# inside vagina swollen during 11 weeks pregnancy



## Steph1ip

Hi, I have a questions and recently I find out my inner vaginal opening was very swollen but not painful, just sometime very uncomfortable when I walk or sit and I can fill something stick out from my vagina.

I had a cervix open experience in my first trimester from my last pregnancy.  I remember that my doctor needed to stitched my cervix until almost due date.  Then he took off the stitch and until my baby born.  He reminded me that if I do pregnant again, then I have to stitch my cervix again because it will happen again.

Now, I will going to have an ultrasound for my 12 weeks on this Wednesday but I am worrying my vagina swollen is it one of my symptom that my cervix has been open?

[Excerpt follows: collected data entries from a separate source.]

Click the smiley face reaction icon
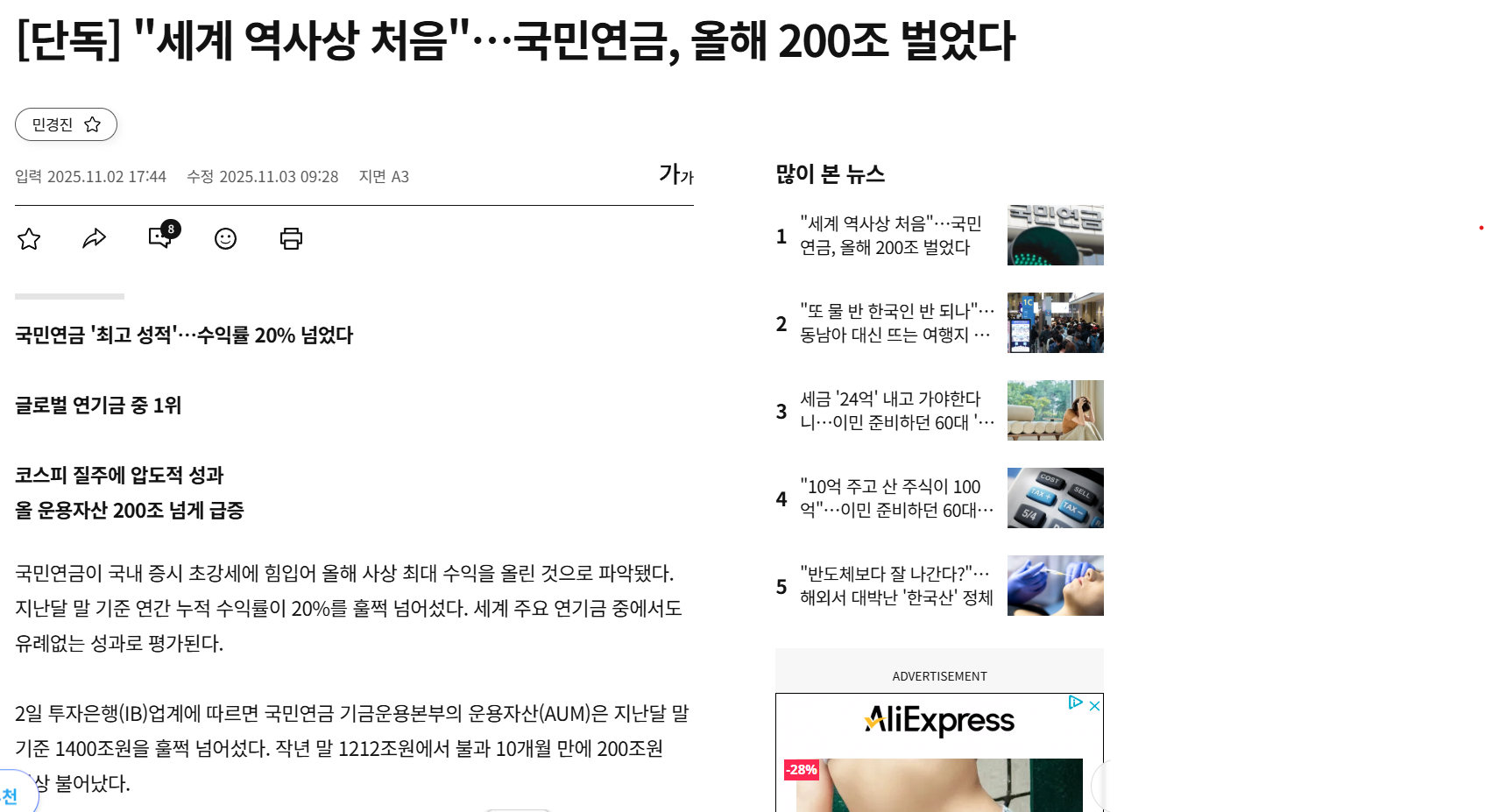The image size is (1485, 812). pyautogui.click(x=225, y=238)
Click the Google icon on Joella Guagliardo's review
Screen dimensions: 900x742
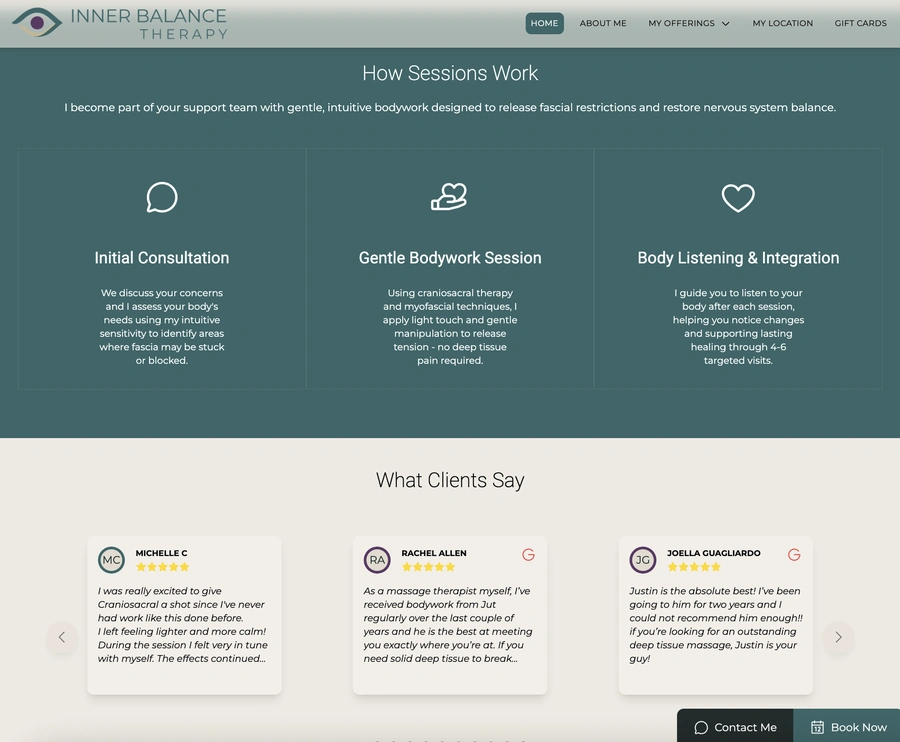pyautogui.click(x=794, y=554)
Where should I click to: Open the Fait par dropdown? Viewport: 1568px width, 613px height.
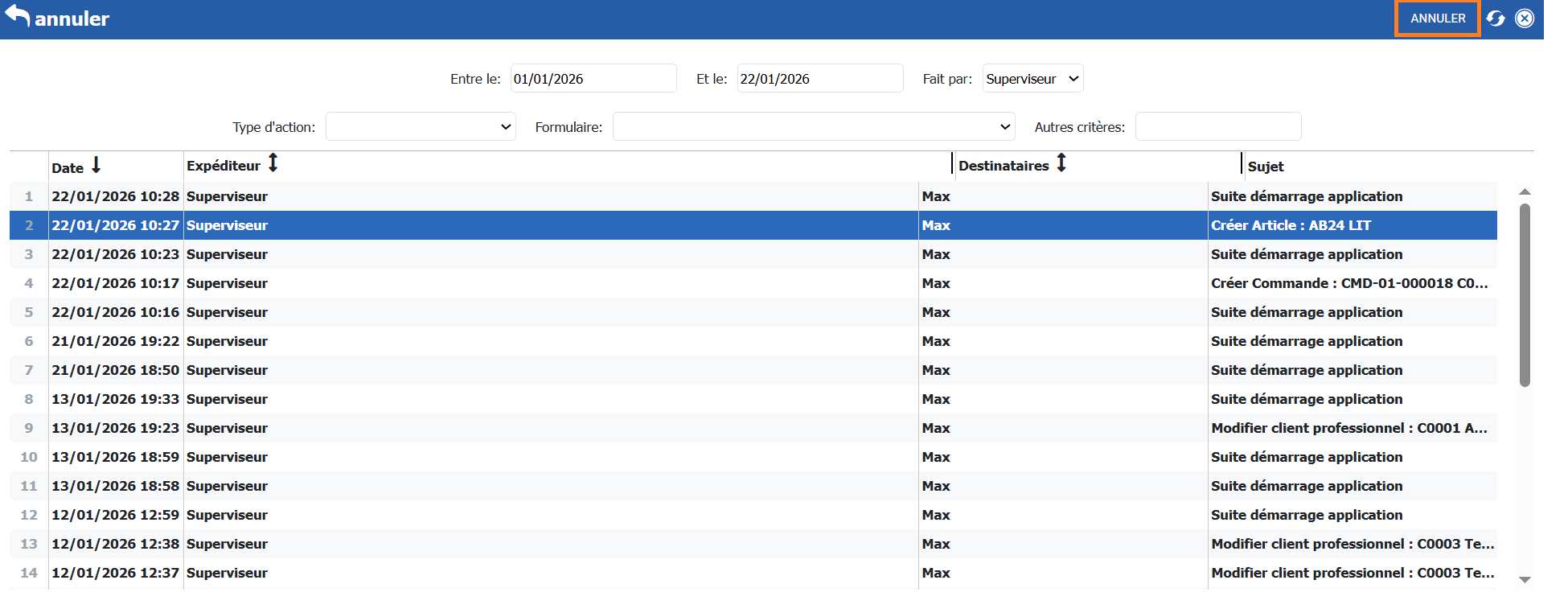1032,79
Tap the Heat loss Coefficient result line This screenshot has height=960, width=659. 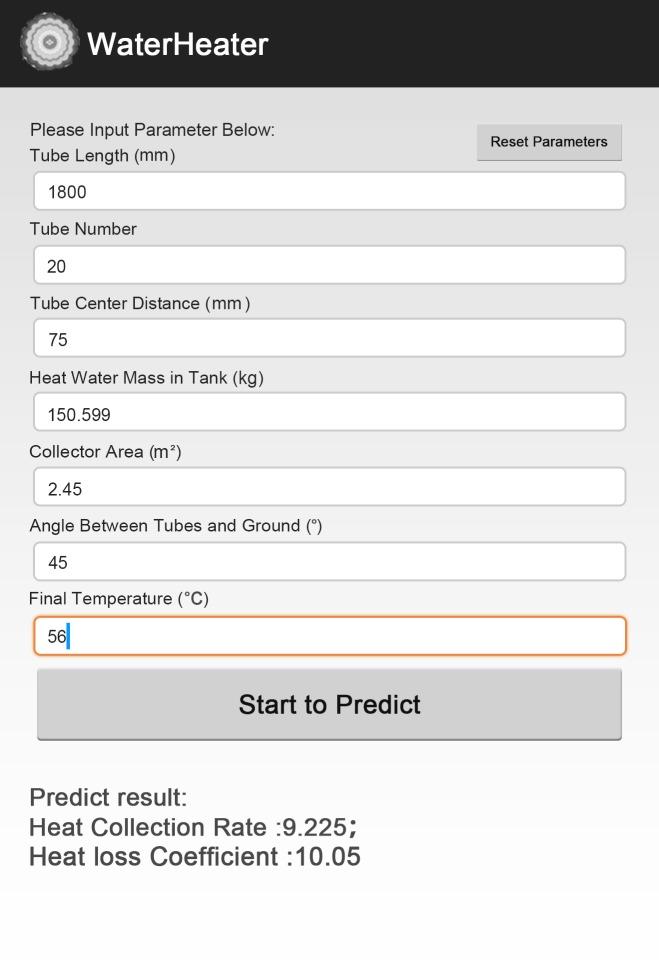pyautogui.click(x=194, y=857)
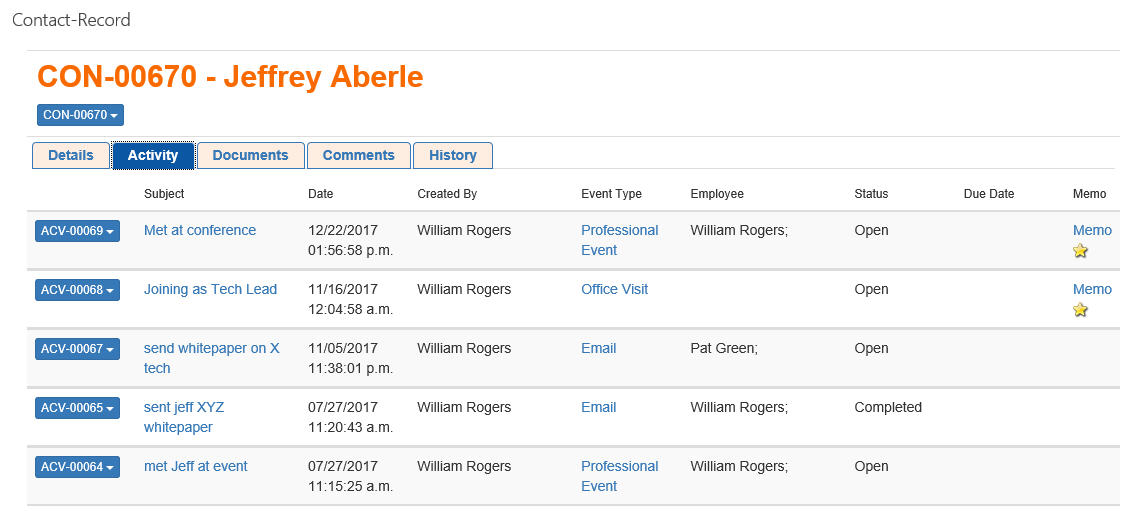Open 'met Jeff at event' activity link
Screen dimensions: 1121x517
pyautogui.click(x=195, y=466)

I asked my friend and she said it could be hemorrhoid but I totally didn't feel pain, so I don't know what is that?

Hope you can help.

Thank you.
Steph


----------



## emilycaitlin

Hi,

It doesn't sound like your cervix has opened, but maybe you have a prolapse. It's impossible to say without seeing, so it would be worth seeing your gp,

Emilycaitlin xx


----------



## Steph1ip

Hi Emily,

Thanks to explain.  Then may I know what is prolapse and what will the symptoms?  And how will happen?

Thanks again.
Steph


----------



## emilycaitlin

Hi,

It just occurs when your pelvic floor muscles are weak, and usually gives the sensation of feeling something low down. Do plenty of pelvic floor exercises, which we always advise in pregnancy, but you do need to see your Dr, as I havent seen you, so this is only a guess. Everything may be fine,

Emilycaitlin xx


----------



## Steph1ip

Hi Emily,

Thank you so much, so I will arrange a dr appt soon.

Steph xx


----------